For his second feature as director after the excellent Gone Baby Gone in 2007, Ben Affleck makes another Boston-set police procedural, this time mixing that formula with a generic bank-heist blueprint. The director himself stars alongside The Hurt Locker’s Jeremy Renner, and, in a dubious double case of stunt-casting, Don Draper (Jon Hamm) and Serena van der Woodsen (Blake Lively). Renner and Affleck play Jem and Doug, two of a team of über-professional bank robbers who have ripped off more than a dozen banks and live to tell the tale each time.
It’s love at first sight for Affleck when he meets the manager of their bank of choice (Rebecca Hall) one morning; the robbers have to blindfold and kidnap her because she witnesses Jem pistol-whipping one of her colleagues. Doug suspects she might have worked out who they are, so, having stolen her driver’s licence, he tracks her down under the pretence of keeping her quiet. Jem is understandably pissed off when he finds out Doug’s been seeing her on the sly, and sets about either having her whacked, or kicking Doug off the team—but he decides to let him stick around for one last outing: they plan to steal upwards of US$3m cash from Fenway Park during the ninth inning of a big game.
Hamm is one of the only actors not putting on a Boston accent, and he’s all the better for it. (He’s still just Don Draper though—it’ll be hard to see him as anything but that until many years after Mad Men calls it a day.) Despite having lived for a time in Boston, Affleck’s accent sounds over-done, lending even less weight to his performance and detracting from the film over all. Blake Lively pops up in a subplot as Jem’s trashy hoop-earing-wearing, Oxycontin-addicted sister, who’s also Doug’s ex-girlfriend. Pete Postlethwaite plays the crime boss Fergie, and Chris Cooper appears as Doug’s jailbird father (because, of course, a penchant for holding up banks is in the blood). Most of the actors do what they can with a weak script—Renner is especially good, given what he’s been handed to work with—but there’s only so much many of them can do with such thinly-written characters.
Critics have compared the film to Michael Mann’s 1995 magnum opus Heat, but the comparison is almost entirely unwarranted. Just because a film has lots of loud automatic weapons and a car chase (albeit admittedly a pretty sweet one) doesn’t make it comparable to a masterpiece. Whereas Gone Baby Gone was based on a novel by Dennis Lehane, The Town is based on a slightly less indulgent/audience-pandering novel called Prince of Thieves by Chuck Hogan, whose vampire trilogy The Strain is being adapted by Guillermo del Toro.

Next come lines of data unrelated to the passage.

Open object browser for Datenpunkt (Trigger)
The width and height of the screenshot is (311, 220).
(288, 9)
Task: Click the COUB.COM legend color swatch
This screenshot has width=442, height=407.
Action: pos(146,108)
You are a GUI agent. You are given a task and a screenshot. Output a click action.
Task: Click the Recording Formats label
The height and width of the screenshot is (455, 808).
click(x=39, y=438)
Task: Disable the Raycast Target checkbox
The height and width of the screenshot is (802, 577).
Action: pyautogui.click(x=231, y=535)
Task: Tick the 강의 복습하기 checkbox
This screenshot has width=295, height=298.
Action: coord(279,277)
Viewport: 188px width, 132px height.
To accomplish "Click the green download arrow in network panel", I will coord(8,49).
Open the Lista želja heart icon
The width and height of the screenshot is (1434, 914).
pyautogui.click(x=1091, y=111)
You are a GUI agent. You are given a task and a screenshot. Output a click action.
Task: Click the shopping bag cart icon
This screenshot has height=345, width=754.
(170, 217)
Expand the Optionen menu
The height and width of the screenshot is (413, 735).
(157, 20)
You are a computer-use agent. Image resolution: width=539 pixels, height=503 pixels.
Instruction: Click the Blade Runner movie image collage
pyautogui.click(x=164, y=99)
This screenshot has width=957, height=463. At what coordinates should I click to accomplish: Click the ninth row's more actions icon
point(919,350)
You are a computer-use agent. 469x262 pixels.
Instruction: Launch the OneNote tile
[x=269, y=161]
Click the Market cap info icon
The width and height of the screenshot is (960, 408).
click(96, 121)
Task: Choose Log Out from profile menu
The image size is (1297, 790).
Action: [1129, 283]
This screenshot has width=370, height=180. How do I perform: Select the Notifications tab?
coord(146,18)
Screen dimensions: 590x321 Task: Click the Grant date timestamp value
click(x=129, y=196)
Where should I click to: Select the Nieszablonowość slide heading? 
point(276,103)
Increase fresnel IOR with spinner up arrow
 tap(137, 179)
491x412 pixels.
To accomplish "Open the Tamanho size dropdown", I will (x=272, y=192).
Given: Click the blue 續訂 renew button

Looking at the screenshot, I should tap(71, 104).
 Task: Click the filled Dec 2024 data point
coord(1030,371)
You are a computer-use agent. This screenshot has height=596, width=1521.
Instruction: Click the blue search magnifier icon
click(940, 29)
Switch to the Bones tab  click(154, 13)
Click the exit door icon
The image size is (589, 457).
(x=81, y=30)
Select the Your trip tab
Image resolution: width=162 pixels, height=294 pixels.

For a B-movie, The Town isn’t terrible, it’s just a bit sloppily put-together. Affleck’s direction (aside from the aforementioned freakin’ sweet police chase) is almost laughably bad: the blocking and editing of the scene where Jem first meets Hall’s bank manager—the New York Times has it on their website as an “Anatomy of a Scene,” if you want to take a look—renders the conversation almost entirely incoherent. The film’s portentous, (intentionally?) factually incorrect opening title cards, which purport to tell us that Charlestown is the armed robbery capital of the world, are almost as gratuitous as its appallingly hackneyed, Huck Finn-like final shot.